After years producing a consistent returns it is time to share some of the basic ideas.

There is high risk in any strategy nor strategies are static, they need constant changes in their algorithms and active capital management.

My main strategy after the human design is done, the output has 90% mathematical base and 10% common-sense decision-making component.

As disclosure, this is only for my own use and consumption and it is not inteded to provide any financial advice nor should be use without consulting expert advice. If you choose to do anything with the content I post here it is at your own risk.

I do not trade all year, so I will no post all year, but I will try to post as much as possible before the market opens all my possible trades for the day.

I am not greedy, so I stop trading at the moment the strategy allows me to reach the six figures, that is what I need to have fun.
I will be trading every single stock that I post here, as long as I am not vacationing or I have reach my goal!

As informational bechmark my returns are clean >27% (after tax and trading costs) in good or bad markets. Actually, the worse the market conditions are better it performs this strategy.

It is here for anyone who wants to know how I do it.

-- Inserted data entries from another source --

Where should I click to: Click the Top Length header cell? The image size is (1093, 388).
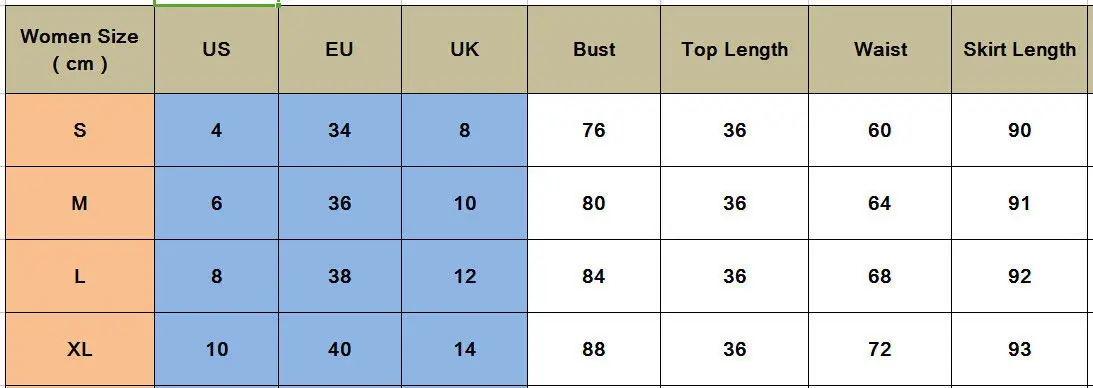click(735, 49)
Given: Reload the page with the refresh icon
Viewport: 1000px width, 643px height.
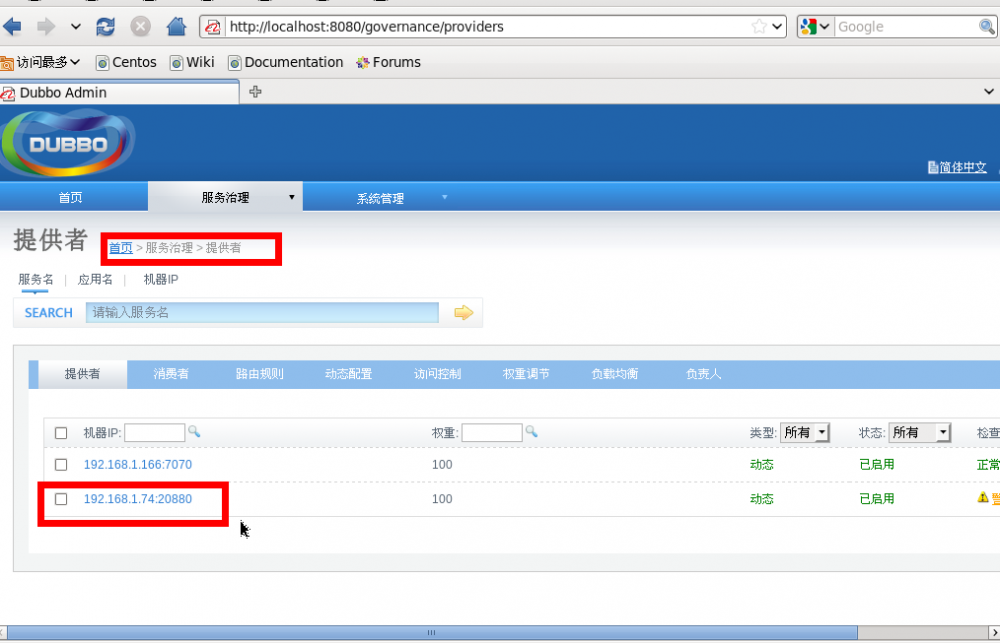Looking at the screenshot, I should click(x=105, y=27).
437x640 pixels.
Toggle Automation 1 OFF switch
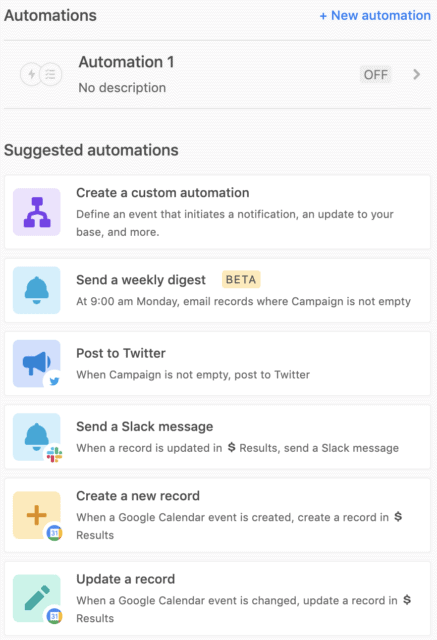click(375, 75)
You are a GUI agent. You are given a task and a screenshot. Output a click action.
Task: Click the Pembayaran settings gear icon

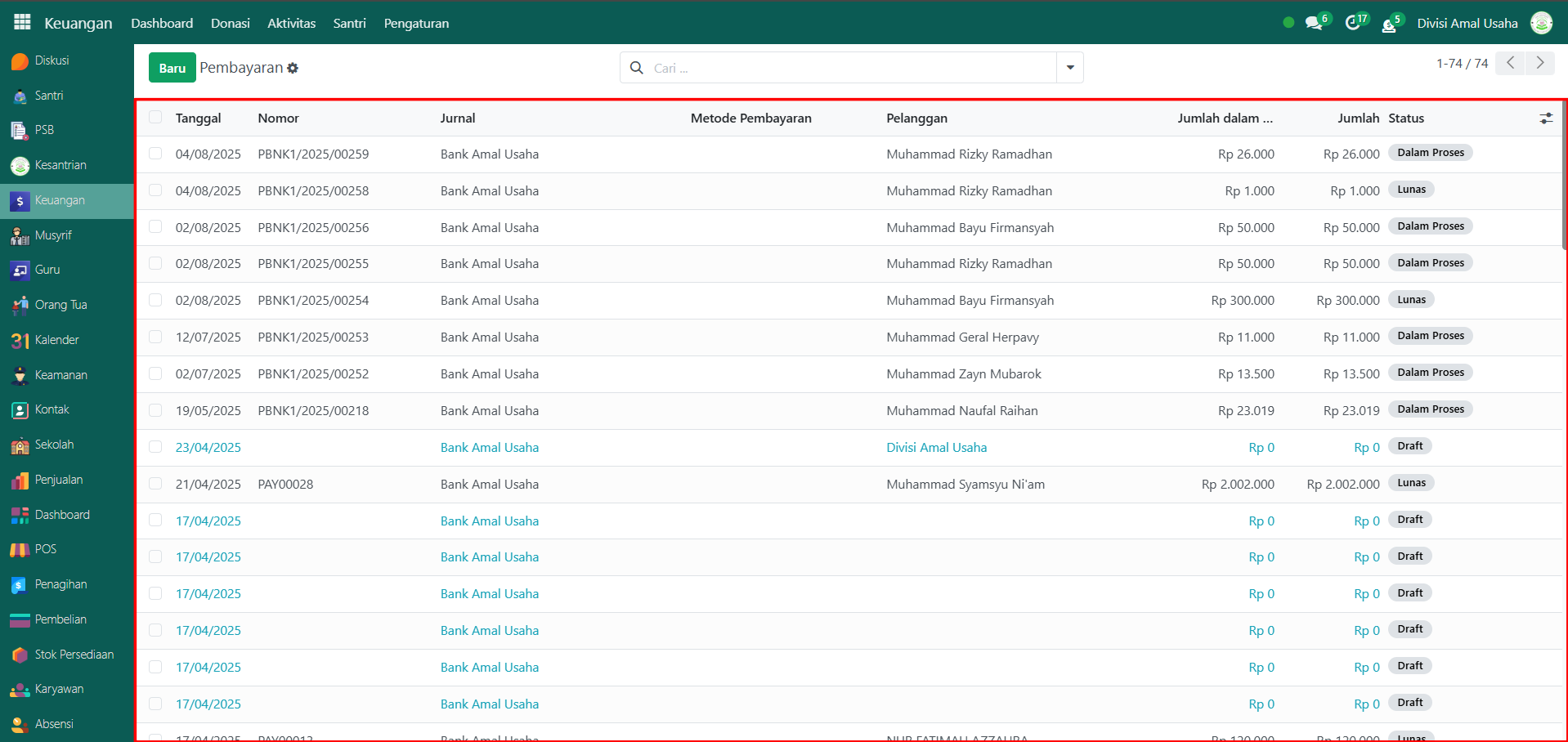[293, 69]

The idea of the strategy is simple:
due to news or market conditions a series of stocks react sharply to those news selling-off dramtically and then after a consolidation period those same stocks will come back above their initial trading price.
This is call a gap in pricing, thus gapping the gaps.

Some gap techniques focus in the first 30 minutes of market trading.
Other focus in one full day retracements of 1.5% to 2%.

My strategy focuses in a wider retracement band and in a larger waiting period for the retracement.

I have two series of trades that I entry "the short band trade" of 4% with up to 25 trading days and "the long trading band" with retracements of 7% or more with up to 35 trading days.

You have to follow and consistently stay in the strategy. Everytime I try to deviate from the strategy and tinker with new ideas that are off the main purpose I get nailed. Staying focus is boring but it pays big time.

All stocks I trade have consistent patterns:

1) In all cases over a period of >20 trades they produce at least 16 retracements, in other words, they have at least 80% probability of making the target price. In all cases stop-loss is a must. Retracments are best followed with an Elliott Wave software.

2) All stocks trade at a ratio of at least -10% to +10% from the initial entry. Consequently my stop-loss is 11.5% from the entry point. If you calculate the stop loss to the gains you will find out that the actual risk is less than 2% in the down side, 10% neutral returns and 88% positive trades (all including trading costs of < than $30 per round trade).

3) All selected stocks fluctuate in the upside as much as they fluctuate in the downside. Some days you might wonder if you are better off going long with the selection. I keeps me wonder many days, but I know better and I continue to stay focus. A good japanese candle charting software will put an image on what I am describing.

4) All stocks show a pattern of probability in the downsize after the set holding period of less than 5% and my average is 90% winning trades on trading days, and 95% if I see the rational to extend the holding days for a new cycle.

5) The open positions can be large, a few times when the market was in a flat pattern I hold up to 25 stocks. My average is to hold up to 7 stocks at any given time.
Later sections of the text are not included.